Parallèlement, les industries de la dentelle, de l’orfèvrerie et de la céramique sont en expansion. L’état décide d’assainir les marais, et, alors qu’en 1587 nait la première banque publique (Banco della Piazza), on confie à Sansovino l’aménagement de la place Saint-Marc.

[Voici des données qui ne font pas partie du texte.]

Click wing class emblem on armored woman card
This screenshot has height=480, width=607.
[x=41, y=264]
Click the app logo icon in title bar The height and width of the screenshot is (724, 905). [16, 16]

Au début du 17ème siècle, la peste frappe à nouveau la ville, qui perd cette fois un quart de ses habitants. C’est après la fin de cette épidémie que l’église Santa Maria della Saluta est bâtie en remerciement à la Vierge.

Fin de la République

Après la perte de la Crète en 1669, Venise essaie de conserver son indépendance et reste neutre dans la guerre de Succession d’Espagne, puis se fait reprendre la Morée par les Turcs, et son territoire se rétrécit progressivement. La décadence de la Sérénissime se manifeste aussi dans la crise du commerce maritime, de l’industrie et de l’agriculture, ce qui ne l’empêche pas de vivre dans une ambiance de fête et d’accueillir toujours plus d’étrangers, qui d’ailleurs représentent une ressource économique non négligeable.

Le coup de grâce sera l’attaque par Napoléon Bonaparte, en 1797, qui entraine l’abdication du doge et la suspension du Sénat et du Conseil des Dix. Le 18 octobre, c’est la signature du traité de Campoformio, qui stipule que la France et l’Autriche se partagent les territoires de Venise. A la France, reviennent la côte d’Albanie et les îles de la mer ionienne, et les français s’emparent du tableau de Véronèse « Les noces de Cana » et du quadrige des chevaux de bronze de Saint-Marc.

C’est la fin de la république.

Venise après la république

La décadence ne fait que s’accentuer au long des années qui suivent. Une fois Venise annexée au royaume d’Italie, les richesses de la ville sont pillées, des quartiers entiers sont détruits ainsi que soixante-douze églises. Après la chute de Napoléon, la Vénétie est rattaché à l’empire autrichien, mais la ville offre un visage exsangue avec son port déserté. Puis, dès 1839, la construction des digues, et celle du pont ferroviaire entre Venise et Mestre, apporte un véritable coup de pouce à la situation économique. Puis, de nouveaux conflits éclatent pendant les mouvements révolutionnaires de 1847-1849, qui tentent de promouvoir une nouvelle république, mais sont réprimés violemment. La domination autrichienne se maintiendra jusqu’en 1866, et Venise est alors rattaché au royaume d’Italie, avec l’accord des vénitiens.

Au moment de la première guerre mondiale, la guerre entre l’ Italie et l’Autriche-Hongrie se déroule essentiellement sur les territoires vénitiens, et les destructions dévastatrices touchent autant les récoltes et les bêtes que les humains. La terre est anéantie pour plusieurs années.
D’autres catastrophes touchent Venise au début de ce nouveau siècle : écroulement du campanile de Saint-Marc en 1902, inondations en 1916, occupation par les nazis après la chute de Mussolini.

Dans la seconde moitié du 20ème siècle, le tourisme se développe, en même temps que la lagune s’industrialise, et les Vénitiens commencent à réaliser que leur cité est en danger : pollution atmosphérique pour les monuments, pollution de l’eau pour la faune, qui s’ajoutent à la crainte de la montée des eaux, suite à la terrible inondation de 1966 qui fait disparaitre la place Saint-Marc sous deux mètres d’eau.

Mais Venise continue de lutter : son prestige culturel est intact, elle est le siège de la Biennale d’art et de la Mostra, son carnaval est célèbre dans le monde entier, et sa fragilité de ville dont le destin est peut-être de sombrer sous les eaux participe de son mythe, qui en fait aux yeux de tous une cité de légende.